You might assume that to be an Emmy winning composer, you would require a studio in Los Angeles, a Hollywood budget and a huge entourage. But for Torrance-born Tommy Reilly, 32, and his writing partner Roddy Hart, they needed just a small studio in Glasgow to compose the soundtrack that saw them awarded an Emmy for the cartoon series Animaniacs.
Getting to write music for the revived version of Animaniacs – developed by none other than Steven Spielberg – is the kind of stuff a composer’s dreams are made of. However Tommy had plenty of practice, honing his song-writing skills since high school.
“I’ve been doing piano lessons since I was five and I was always writing songs, but I didn’t tell anyone I planned to make it my career. I was studying engineering at Glasgow University, keeping quiet about my real ambitions. Then one day I just surprised my parents and said: ‘I want to go and do an audition for a TV show in London’, then six months later it was: ‘I’m quitting uni to go and play guitar for a living!’”
Tommy’s first taste of stardom came in 2009 when, aged just 18, he was crowned the winner of the TV show he’d been auditioning for: Channel 4’s Orange Unsigned Act. The competition was judged by the likes of Lauren Laverne and Blur bassist Alex James, and after it aired Tommy was playing headline gigs across the country and getting recognised by fans, yet fame, and all its trappings, was never his goal.

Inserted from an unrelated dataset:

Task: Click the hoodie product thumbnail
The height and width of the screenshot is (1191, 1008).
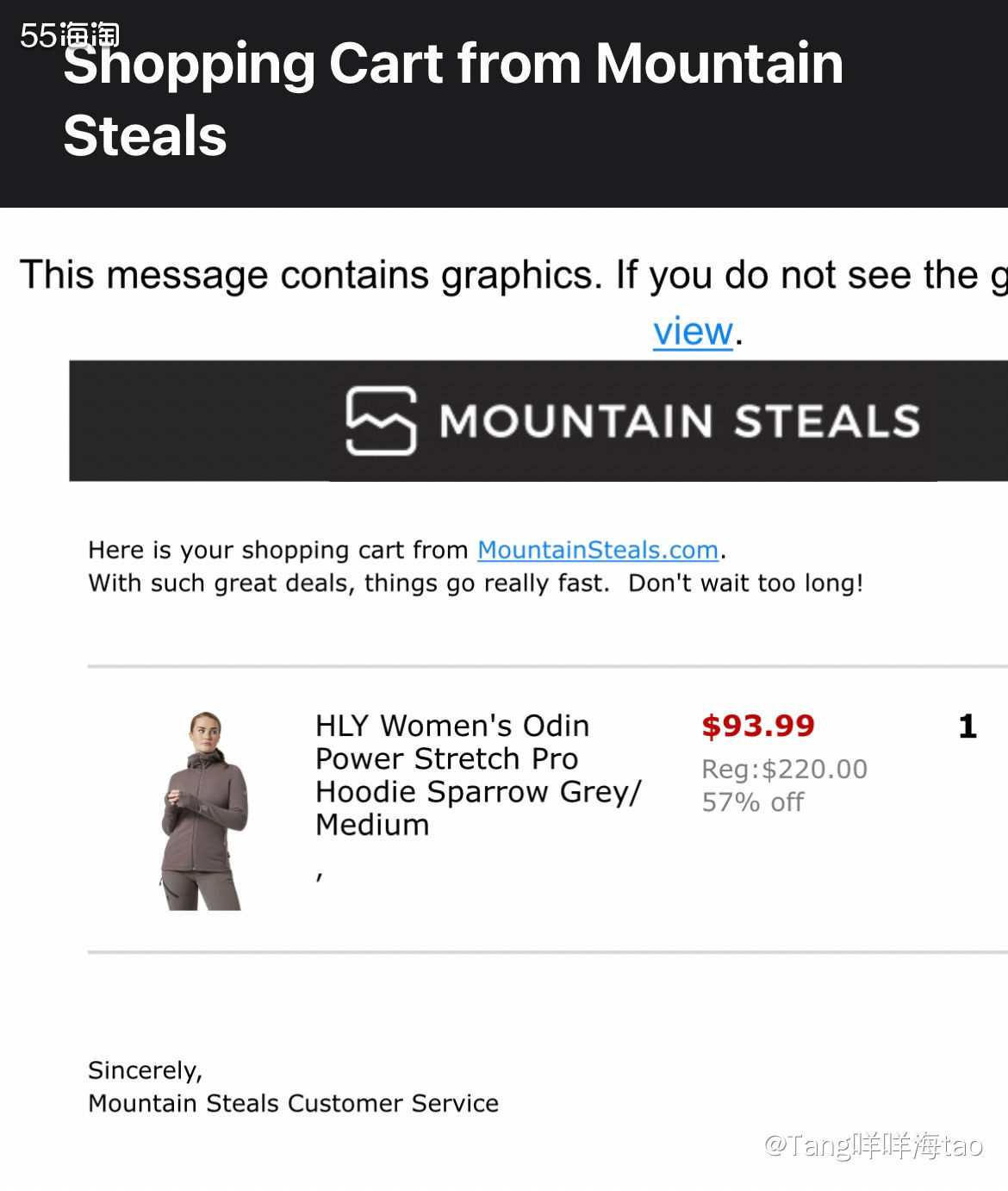Action: pos(204,810)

“The Unsigned competition happened by accident. There were no big record labels in Glasgow so I thought that if I could get someone in London to listen to my music – and because it was televised – it might help me get my songs out there. Then I went and won it! I loved playing shows and I enjoyed that aspect of it. But the fame and the publicity, where you are constantly promoting yourself? I don’t miss any of that. It wasn’t ever that natural for me, whenever anyone came over I would go really shy.”

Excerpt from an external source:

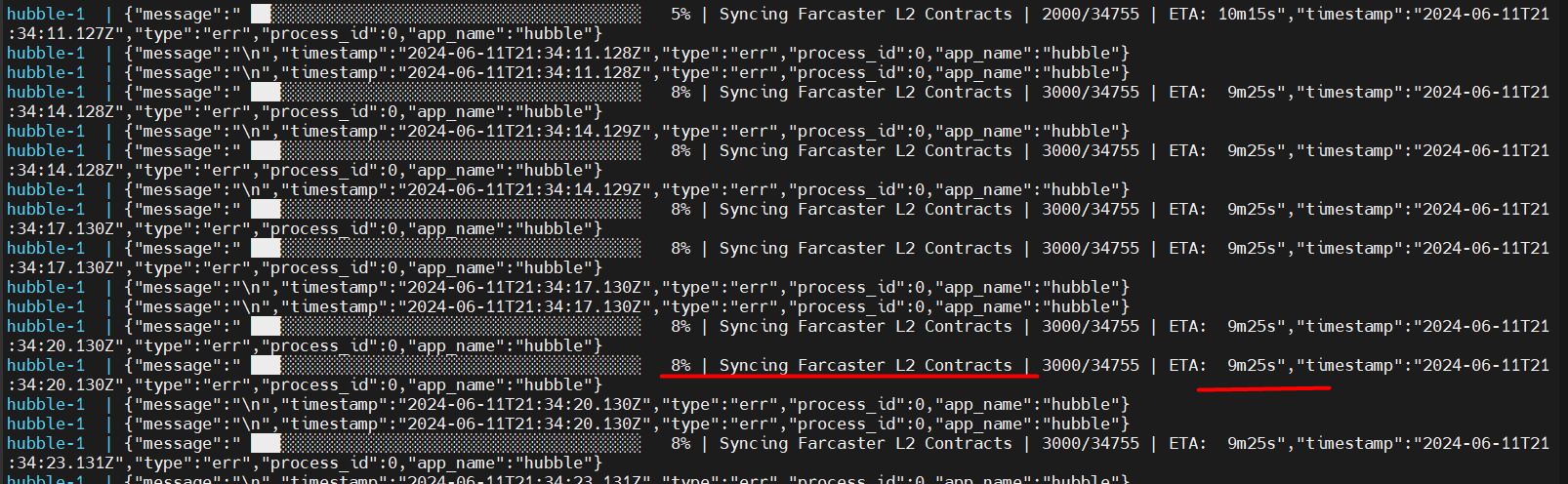Click the hubble-1 prefix on the first line
This screenshot has height=484, width=1568.
coord(46,15)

After the hype from the show died down Tommy decided he wanted to finish university, so he returned from London and enrolled in a ‘Sound for the Moving Image’ Masters at the Glasgow School of Art. He was soon writing music for short films, which led him to meet Roddy.
“He thought we would write well together,” Tommy explains, “so he asked me to come on board with a film he was working on called Anna And The Apocalypse. It was an independent British film, but it got picked up for release in America, bringing everyone who’d been involved to the attention of some big producers. We got the opportunity to pitch for Animaniacs – which was just mad – and we’ve been writing together ever since. It’s the best thing ever to hear songs you’ve written sung by professionals.”
And although Tommy and Roddy are predominantly writing for LA-based studios, they have no interest in moving across the pond. “It’s crazy to think we are doing all this from a wee studio in Glasgow. There’s loads of cool stuff happening in the city – I’ve just moved to the southside and it’s absolutely great. I’ve got no desire to get away from Scotland.”
Recent projects have included writing the score to the acclaimed film Our Girls, with the duo now working on a musical version of Orphans, based on Peter Mullan’s hit film.
“It’s like living a childhood dream,” Tommy enthuses, “and my advice to anyone interested in music would be to keep trying until you find the thing that suits you best.
"I’ve now got the best job in the world.”
Orphans tours across Scotland in April 2022.